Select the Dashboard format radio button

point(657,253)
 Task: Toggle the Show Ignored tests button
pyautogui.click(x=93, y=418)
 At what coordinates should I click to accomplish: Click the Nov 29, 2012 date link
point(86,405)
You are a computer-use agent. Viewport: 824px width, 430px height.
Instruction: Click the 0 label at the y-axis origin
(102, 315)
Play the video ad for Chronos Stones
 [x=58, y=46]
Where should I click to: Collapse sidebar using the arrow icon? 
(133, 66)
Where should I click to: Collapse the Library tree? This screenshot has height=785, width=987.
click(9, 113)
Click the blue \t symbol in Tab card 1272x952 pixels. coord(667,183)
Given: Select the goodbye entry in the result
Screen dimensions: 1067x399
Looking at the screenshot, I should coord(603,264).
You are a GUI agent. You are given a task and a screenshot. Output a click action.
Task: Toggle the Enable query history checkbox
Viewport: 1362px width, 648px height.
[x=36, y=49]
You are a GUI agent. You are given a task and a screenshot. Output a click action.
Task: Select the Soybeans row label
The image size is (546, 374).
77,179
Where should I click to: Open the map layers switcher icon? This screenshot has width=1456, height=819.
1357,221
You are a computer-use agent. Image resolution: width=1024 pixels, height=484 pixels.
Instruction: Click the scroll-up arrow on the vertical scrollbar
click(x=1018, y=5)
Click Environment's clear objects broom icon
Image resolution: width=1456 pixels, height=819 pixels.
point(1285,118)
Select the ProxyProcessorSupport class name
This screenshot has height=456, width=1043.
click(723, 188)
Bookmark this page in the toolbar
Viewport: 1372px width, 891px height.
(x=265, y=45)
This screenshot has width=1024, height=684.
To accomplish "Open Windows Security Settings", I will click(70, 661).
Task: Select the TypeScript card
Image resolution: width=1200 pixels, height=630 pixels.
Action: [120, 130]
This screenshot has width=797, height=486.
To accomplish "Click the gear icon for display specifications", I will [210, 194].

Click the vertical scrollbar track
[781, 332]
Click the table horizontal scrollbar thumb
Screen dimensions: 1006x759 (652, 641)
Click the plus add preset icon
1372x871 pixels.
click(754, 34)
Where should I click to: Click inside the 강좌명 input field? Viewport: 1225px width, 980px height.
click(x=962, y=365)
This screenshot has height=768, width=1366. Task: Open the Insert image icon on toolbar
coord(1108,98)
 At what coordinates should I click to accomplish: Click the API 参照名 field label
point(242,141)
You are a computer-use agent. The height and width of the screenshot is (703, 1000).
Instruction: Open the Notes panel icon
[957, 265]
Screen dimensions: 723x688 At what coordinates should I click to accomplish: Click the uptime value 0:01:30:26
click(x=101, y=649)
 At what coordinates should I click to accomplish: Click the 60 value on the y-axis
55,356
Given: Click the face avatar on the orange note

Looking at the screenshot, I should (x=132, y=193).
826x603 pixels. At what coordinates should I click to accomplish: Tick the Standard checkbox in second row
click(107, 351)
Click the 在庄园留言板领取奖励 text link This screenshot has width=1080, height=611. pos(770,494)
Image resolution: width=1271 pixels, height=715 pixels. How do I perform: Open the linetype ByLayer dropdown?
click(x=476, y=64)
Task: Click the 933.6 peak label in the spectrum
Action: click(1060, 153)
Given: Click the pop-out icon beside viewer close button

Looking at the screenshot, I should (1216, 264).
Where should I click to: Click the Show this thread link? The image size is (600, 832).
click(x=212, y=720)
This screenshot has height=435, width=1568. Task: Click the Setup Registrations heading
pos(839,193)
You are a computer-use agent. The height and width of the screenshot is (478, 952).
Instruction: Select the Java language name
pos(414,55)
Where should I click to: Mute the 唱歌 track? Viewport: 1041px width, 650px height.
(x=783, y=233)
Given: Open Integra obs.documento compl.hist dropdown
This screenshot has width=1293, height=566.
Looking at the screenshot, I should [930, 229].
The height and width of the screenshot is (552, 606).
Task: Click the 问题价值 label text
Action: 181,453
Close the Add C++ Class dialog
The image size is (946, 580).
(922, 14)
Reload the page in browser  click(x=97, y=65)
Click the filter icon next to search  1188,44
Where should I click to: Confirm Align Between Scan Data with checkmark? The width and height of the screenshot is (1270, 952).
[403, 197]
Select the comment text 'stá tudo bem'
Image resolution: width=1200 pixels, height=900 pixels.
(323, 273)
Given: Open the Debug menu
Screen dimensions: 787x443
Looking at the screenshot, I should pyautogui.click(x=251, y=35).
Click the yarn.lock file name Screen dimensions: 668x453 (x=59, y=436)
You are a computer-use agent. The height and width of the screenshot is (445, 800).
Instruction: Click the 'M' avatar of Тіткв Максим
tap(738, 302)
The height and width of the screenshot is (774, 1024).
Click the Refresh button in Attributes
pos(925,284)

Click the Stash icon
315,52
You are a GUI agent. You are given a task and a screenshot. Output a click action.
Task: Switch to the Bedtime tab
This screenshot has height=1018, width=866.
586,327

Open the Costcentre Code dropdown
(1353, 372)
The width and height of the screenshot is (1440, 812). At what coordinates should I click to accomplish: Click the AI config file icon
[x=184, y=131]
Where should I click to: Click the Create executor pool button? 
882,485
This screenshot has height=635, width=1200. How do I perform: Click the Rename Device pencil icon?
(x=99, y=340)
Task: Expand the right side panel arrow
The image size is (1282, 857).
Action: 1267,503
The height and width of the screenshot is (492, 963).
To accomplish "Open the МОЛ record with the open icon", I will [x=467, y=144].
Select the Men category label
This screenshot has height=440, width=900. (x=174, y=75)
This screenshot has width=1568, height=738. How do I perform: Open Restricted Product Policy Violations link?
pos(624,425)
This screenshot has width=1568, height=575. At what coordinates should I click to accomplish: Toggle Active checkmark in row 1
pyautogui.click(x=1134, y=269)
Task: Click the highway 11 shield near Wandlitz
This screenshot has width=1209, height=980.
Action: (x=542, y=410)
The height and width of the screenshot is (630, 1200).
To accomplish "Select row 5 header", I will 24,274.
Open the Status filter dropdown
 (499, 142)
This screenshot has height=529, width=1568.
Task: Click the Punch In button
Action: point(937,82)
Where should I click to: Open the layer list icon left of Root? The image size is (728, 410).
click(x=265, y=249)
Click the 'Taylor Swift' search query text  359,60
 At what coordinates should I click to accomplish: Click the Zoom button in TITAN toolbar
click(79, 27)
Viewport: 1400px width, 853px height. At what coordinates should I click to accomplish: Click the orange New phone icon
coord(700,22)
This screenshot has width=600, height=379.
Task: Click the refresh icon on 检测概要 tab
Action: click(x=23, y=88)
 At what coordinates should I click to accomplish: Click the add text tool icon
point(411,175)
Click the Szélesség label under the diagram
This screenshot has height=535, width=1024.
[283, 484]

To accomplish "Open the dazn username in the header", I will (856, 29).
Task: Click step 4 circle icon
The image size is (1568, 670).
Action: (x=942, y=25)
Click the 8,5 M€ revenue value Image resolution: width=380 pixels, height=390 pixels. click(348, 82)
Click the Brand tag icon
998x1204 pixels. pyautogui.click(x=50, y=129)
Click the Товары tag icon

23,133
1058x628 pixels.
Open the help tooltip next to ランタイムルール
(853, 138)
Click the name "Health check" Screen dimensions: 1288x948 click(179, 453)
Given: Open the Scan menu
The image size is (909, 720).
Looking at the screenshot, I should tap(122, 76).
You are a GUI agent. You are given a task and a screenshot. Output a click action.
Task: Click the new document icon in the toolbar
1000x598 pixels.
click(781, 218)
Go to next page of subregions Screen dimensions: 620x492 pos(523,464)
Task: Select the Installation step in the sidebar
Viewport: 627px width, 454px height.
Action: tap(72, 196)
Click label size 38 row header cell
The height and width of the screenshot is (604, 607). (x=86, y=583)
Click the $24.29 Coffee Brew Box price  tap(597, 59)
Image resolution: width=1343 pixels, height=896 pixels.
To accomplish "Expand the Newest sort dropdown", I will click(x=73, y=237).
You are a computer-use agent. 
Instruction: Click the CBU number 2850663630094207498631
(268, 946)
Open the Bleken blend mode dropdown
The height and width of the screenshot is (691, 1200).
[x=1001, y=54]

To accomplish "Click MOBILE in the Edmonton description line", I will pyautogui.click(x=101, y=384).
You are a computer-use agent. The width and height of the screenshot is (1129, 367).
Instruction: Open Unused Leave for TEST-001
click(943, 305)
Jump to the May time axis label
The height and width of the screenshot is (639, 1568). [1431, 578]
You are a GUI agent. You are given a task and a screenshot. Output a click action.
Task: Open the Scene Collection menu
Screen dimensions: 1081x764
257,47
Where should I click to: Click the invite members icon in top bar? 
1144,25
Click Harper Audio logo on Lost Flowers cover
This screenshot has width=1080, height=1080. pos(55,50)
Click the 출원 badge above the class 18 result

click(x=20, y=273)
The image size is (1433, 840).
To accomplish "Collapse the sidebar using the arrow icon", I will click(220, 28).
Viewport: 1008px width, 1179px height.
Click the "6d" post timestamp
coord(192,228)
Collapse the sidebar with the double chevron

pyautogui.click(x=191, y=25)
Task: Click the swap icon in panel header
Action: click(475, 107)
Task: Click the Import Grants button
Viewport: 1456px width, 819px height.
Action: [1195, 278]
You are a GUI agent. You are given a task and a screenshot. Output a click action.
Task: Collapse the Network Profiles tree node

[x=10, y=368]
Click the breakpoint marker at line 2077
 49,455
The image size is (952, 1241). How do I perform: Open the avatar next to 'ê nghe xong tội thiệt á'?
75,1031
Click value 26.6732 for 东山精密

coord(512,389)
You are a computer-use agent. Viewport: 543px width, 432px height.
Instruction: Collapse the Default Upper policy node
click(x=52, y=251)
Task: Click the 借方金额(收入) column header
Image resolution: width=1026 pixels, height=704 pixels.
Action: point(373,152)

* * * * * * *

- [GIVEN EXERCISE]: Replace "Toggle" with "Flip" in the rows, starting at the first row and running through the line containing "[x=36, y=49]", and leave everything else as it is.

- [RESULT]:
Select the Dashboard format radio button

point(657,253)
 Task: Flip the Show Ignored tests button
pyautogui.click(x=93, y=418)
 At what coordinates should I click to accomplish: Click the Nov 29, 2012 date link
point(86,405)
You are a computer-use agent. Viewport: 824px width, 430px height.
Instruction: Click the 0 label at the y-axis origin
(102, 315)
Play the video ad for Chronos Stones
 [x=58, y=46]
Where should I click to: Collapse sidebar using the arrow icon? 
(133, 66)
Where should I click to: Collapse the Library tree? This screenshot has height=785, width=987.
click(9, 113)
Click the blue \t symbol in Tab card 1272x952 pixels. coord(667,183)
Given: Select the goodbye entry in the result
Screen dimensions: 1067x399
Looking at the screenshot, I should coord(603,264).
You are a GUI agent. You are given a task and a screenshot. Output a click action.
Task: Flip the Enable query history checkbox
Viewport: 1362px width, 648px height.
[x=36, y=49]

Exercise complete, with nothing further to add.